Nanex Research

Nanex ~ 22-Aug-2013 ~ Let There Be Light - Trading after the Blackout


After the August 22, 2013 blackout which started around 12:04 EDT, exchanges determined the problem and worked to reopen the markets. According to several news sources, the reopening was quite successful. Looking at the data, we agree, the opening was very successful, but only if you were a High Frequency Trader (HFT). For everyone else, the reopening was a disaster with long periods of crossed NBBOs (National Best Bid prices greater than National Best Ask prices) in many large stocks such as Apple, Microsoft, Intel, Facebook and Yahoo.


USA Today:
"All systems are operating normally," Nasdaq said at 3:41 p.m. [15:41] EDT as it announced trading had resumed.
Huffington Post
James Angel, a Georgetown University finance professor who also sits on the board of rival exchange operator Direct Edge, said Nasdaq appeared to take steps to ensure that trading reopen in an orderly fashion and with correct pricing.
Fox News:
Trading had resumed for about an hour on Thursday without incident before the U.S. markets closed.

“We came live quite successfully and finished the day in a normal course of business,” Greifeld [Nasdaq CEO] said.
Wall Street Journal:
The decision to reopen trading with about 35 minutes to go before the close came after exchange officials were sure that banks and brokers had enough time to prepare for securities to trade again, people familiar with the discussions said.
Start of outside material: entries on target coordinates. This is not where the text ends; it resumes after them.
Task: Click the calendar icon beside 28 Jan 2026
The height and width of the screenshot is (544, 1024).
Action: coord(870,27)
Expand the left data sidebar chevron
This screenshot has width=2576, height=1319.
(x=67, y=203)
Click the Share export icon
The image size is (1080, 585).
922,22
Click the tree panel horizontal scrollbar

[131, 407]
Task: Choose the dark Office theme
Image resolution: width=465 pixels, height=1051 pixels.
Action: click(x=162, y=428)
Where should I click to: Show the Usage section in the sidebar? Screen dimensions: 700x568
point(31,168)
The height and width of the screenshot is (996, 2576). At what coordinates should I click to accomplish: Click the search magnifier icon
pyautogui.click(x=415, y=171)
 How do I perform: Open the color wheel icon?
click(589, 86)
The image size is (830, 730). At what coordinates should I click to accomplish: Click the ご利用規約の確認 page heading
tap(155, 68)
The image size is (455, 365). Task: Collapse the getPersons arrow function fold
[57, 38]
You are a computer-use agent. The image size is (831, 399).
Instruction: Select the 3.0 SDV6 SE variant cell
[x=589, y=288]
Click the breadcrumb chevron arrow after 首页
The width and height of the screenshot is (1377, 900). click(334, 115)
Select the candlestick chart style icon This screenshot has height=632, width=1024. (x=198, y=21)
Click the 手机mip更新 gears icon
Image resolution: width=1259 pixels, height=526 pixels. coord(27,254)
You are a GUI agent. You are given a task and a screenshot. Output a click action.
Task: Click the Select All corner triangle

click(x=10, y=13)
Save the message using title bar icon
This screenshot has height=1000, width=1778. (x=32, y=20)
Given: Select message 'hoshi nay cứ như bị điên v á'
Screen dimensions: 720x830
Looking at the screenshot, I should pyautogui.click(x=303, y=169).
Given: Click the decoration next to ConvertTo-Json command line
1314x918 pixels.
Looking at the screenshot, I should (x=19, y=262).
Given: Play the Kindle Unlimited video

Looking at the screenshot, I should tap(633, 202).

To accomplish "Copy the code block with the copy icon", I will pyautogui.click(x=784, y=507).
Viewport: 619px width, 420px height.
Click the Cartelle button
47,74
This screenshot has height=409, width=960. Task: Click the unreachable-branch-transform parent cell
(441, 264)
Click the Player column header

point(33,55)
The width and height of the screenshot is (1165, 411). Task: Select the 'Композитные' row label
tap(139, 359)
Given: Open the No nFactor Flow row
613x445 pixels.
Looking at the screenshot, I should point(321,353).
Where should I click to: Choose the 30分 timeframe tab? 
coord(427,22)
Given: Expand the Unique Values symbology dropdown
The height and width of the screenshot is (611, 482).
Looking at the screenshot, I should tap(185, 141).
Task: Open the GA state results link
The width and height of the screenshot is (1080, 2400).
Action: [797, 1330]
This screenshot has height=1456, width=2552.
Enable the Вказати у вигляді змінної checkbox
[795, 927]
Some hiccups persisted after Nasdaq reopened trading, though Nasdaq told traders that the markets closed normally Thursday.


See also Partial Blackout, Partial Blackout Statistics, Amazon's 2.5 Minute Outage and Quote Blast Loops.


Note ARCA is labeled as PACF in the charts below.

1. Charts comparing severely crossed NBBO (red shading) from ARCA (PACF), and trades.
The NBBO is shaded dark gray if normal (bid < ask), yellow if locked (bid = ask) or red if crossed (bid > ask). Crossed quotes are rare and are indicative of significant market structure problems. Reg NMS prohibits crossed quotes. Look for red shading. In the charts with best bids and asks, you'll see that a stale ARCA quote (red triangle) is the cause of the crossed NBBO. Yet trades from ARCA appear unaffected.

        

2. Charts comparing the quote spread in Nasdaq (gray) and ARCA (red).
ARCA quotes did not update properly and caused severely crossed NBBO (where bid price > ask price). Curiously, most of the time, trades from ARCA executed as if ARCA quotes were normal.